Whether the APOE-E4 variant bestows the same Alzheimer’s risk on people of various races, however, is more open to dispute. For instance, some studies have found that when blacks or whites have two copies of the variant, then their risk of Alzheimer’s increases fivefold. Several others, however, have found that when blacks or whites have only one copy of the variant, only whites are at increased risk. Now another investigation has come up with this same finding.
It was headed by Denis Evans, M.D., director of the Rush Institute for Healthy Aging at Rush-Presbyterian-St. Luke’s Medical Center in Chicago. The results were reported in the February Archives of Neurology.
In an accompanying editorial, Richard Mayeux, M.D., of Columbia University described the finding as “curious,” since such variability has not been noted in population studies involving other ethnic groups.
In the first part of the study, Evans and his coworkers identified some 4,000 persons 65 years of age or older living in three Chicago neighborhoods who were free of Alzheimer’s. The sample contained a comparable mix of blacks and whites. Four years later, Evans and his team randomly selected 835 persons from the same 4,000 for clinical evaluation. Of those, 373 were black, and 462 were white.
Evans and his coworkers evaluated these subjects to see whether they had developed Alzheimer’s since the study had started. They also tested them for the presence of the APOE-E4 variant. Forty-two percent of the black subjects had at least one copy of the variant, compared with 27 percent of the white subjects.
Evans and his coworkers then used the APOE-E4 variant information about each of the subjects as well as the information about who had developed Alzheimer’s disease to determine whether having one or more copies of the variant could be linked with Alzheimer’s. (Evans told Psychiatric News that they did not investigate whether having two copies of the variant instead of only one would have made a difference as far as risk was concerned since too few of the subjects had two copies.)
Having one or more copies of the variant increased the risk of Alzheimer’s in white subjects—about threefold, in fact—but not in the black subjects. “These results suggest that the effects of the APOE-E4 allele on the risk of Alzheimer’s incidence may differ strongly for black Americans and white Americans,” the scientists concluded.
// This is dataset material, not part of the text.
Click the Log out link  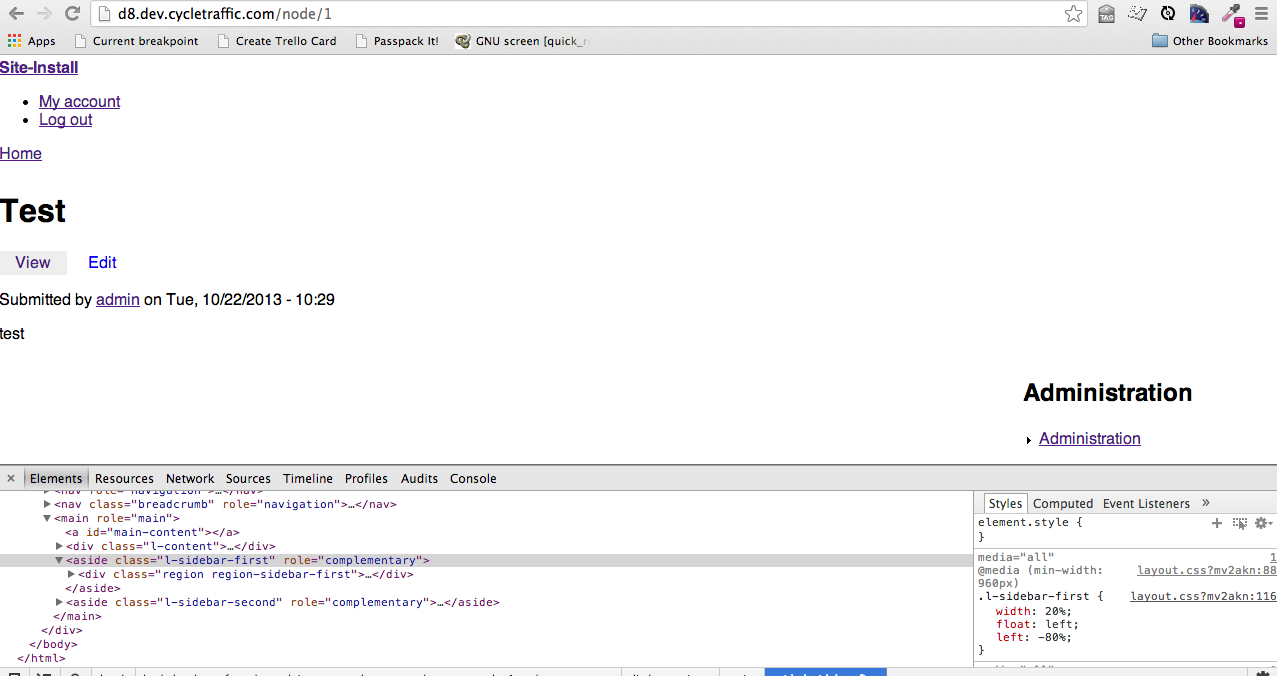click(65, 119)
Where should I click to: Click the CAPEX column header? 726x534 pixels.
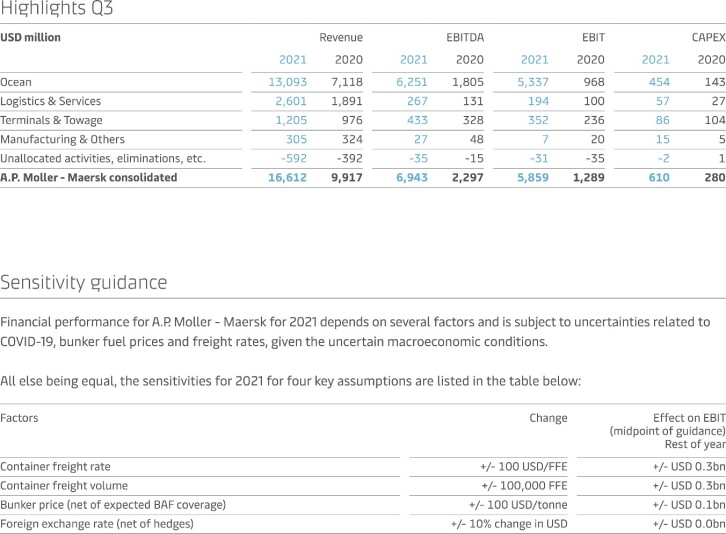tap(707, 37)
If having one copy of the APOE-E4 variant puts white Americans, but not black Americans, at risk for Alzheimer’s, what is the explanation? One possibility is that some unknown environmental or genetic factor is distributed differently for whites and blacks and thus gives African Americans protection, the researchers speculated in their study report.
The study was financed by a grant from the National Institutes of Health.